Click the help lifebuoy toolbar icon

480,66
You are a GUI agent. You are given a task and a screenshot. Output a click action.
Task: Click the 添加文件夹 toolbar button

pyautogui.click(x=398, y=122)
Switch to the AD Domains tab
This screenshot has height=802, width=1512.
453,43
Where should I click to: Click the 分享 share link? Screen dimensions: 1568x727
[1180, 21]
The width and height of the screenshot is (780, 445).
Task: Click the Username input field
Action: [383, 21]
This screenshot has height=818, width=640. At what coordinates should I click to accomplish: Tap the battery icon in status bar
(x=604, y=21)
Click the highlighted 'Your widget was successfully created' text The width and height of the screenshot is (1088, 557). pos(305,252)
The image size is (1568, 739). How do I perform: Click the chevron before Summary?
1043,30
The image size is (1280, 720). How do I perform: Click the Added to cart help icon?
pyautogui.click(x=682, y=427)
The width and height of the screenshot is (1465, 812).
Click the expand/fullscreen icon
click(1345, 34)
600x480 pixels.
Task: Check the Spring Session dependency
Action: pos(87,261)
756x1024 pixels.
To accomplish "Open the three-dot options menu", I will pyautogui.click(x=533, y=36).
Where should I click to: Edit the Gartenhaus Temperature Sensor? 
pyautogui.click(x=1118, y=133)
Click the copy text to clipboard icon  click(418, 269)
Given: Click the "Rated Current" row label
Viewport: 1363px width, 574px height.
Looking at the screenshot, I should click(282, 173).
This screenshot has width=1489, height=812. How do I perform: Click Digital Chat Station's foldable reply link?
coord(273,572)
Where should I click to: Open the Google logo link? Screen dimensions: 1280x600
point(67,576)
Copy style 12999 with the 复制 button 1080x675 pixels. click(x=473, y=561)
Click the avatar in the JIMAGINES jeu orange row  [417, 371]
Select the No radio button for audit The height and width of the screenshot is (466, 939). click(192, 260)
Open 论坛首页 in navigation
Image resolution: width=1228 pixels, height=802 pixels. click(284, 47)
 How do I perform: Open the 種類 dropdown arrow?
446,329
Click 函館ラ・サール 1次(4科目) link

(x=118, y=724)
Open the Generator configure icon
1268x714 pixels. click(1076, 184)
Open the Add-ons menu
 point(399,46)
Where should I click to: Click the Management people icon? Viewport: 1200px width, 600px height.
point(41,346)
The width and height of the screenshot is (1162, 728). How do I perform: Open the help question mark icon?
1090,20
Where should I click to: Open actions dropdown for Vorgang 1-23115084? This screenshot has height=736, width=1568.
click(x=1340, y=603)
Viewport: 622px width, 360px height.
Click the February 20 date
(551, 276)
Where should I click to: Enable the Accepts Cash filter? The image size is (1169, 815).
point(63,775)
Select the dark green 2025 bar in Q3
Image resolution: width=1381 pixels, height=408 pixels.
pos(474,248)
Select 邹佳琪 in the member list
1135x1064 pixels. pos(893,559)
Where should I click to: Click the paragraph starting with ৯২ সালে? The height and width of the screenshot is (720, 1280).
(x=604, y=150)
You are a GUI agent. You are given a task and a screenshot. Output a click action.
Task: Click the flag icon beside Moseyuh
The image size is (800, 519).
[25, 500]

Work item>
All records should be written out again exactly as given.

Exercise answer>
Click the help lifebuoy toolbar icon

480,66
You are a GUI agent. You are given a task and a screenshot. Output a click action.
Task: Click the 添加文件夹 toolbar button

pyautogui.click(x=398, y=122)
Switch to the AD Domains tab
This screenshot has height=802, width=1512.
453,43
Where should I click to: Click the 分享 share link? Screen dimensions: 1568x727
[1180, 21]
The width and height of the screenshot is (780, 445).
Task: Click the Username input field
Action: [383, 21]
This screenshot has height=818, width=640. At what coordinates should I click to accomplish: Tap the battery icon in status bar
(x=604, y=21)
Click the highlighted 'Your widget was successfully created' text The width and height of the screenshot is (1088, 557). pos(305,252)
The image size is (1568, 739). How do I perform: Click the chevron before Summary?
1043,30
The image size is (1280, 720). How do I perform: Click the Added to cart help icon?
pyautogui.click(x=682, y=427)
The width and height of the screenshot is (1465, 812).
Click the expand/fullscreen icon
click(1345, 34)
600x480 pixels.
Task: Check the Spring Session dependency
Action: pos(87,261)
756x1024 pixels.
To accomplish "Open the three-dot options menu", I will pyautogui.click(x=533, y=36).
Where should I click to: Edit the Gartenhaus Temperature Sensor? 
pyautogui.click(x=1118, y=133)
Click the copy text to clipboard icon  click(418, 269)
Given: Click the "Rated Current" row label
Viewport: 1363px width, 574px height.
Looking at the screenshot, I should click(282, 173).
This screenshot has width=1489, height=812. How do I perform: Click Digital Chat Station's foldable reply link?
coord(273,572)
Where should I click to: Open the Google logo link? Screen dimensions: 1280x600
point(67,576)
Copy style 12999 with the 复制 button 1080x675 pixels. click(x=473, y=561)
Click the avatar in the JIMAGINES jeu orange row  [417, 371]
Select the No radio button for audit The height and width of the screenshot is (466, 939). click(192, 260)
Open 论坛首页 in navigation
Image resolution: width=1228 pixels, height=802 pixels. click(284, 47)
 How do I perform: Open the 種類 dropdown arrow?
446,329
Click 函館ラ・サール 1次(4科目) link

(x=118, y=724)
Open the Generator configure icon
1268x714 pixels. click(1076, 184)
Open the Add-ons menu
 point(399,46)
Where should I click to: Click the Management people icon? Viewport: 1200px width, 600px height.
point(41,346)
The width and height of the screenshot is (1162, 728). How do I perform: Open the help question mark icon?
1090,20
Where should I click to: Open actions dropdown for Vorgang 1-23115084? This screenshot has height=736, width=1568.
click(x=1340, y=603)
Viewport: 622px width, 360px height.
Click the February 20 date
(551, 276)
Where should I click to: Enable the Accepts Cash filter? The image size is (1169, 815).
point(63,775)
Select the dark green 2025 bar in Q3
Image resolution: width=1381 pixels, height=408 pixels.
pos(474,248)
Select 邹佳琪 in the member list
1135x1064 pixels. pos(893,559)
Where should I click to: Click the paragraph starting with ৯২ সালে? The height and width of the screenshot is (720, 1280).
(x=604, y=150)
You are a GUI agent. You are given a task and a screenshot. Output a click action.
Task: Click the flag icon beside Moseyuh
The image size is (800, 519).
[25, 500]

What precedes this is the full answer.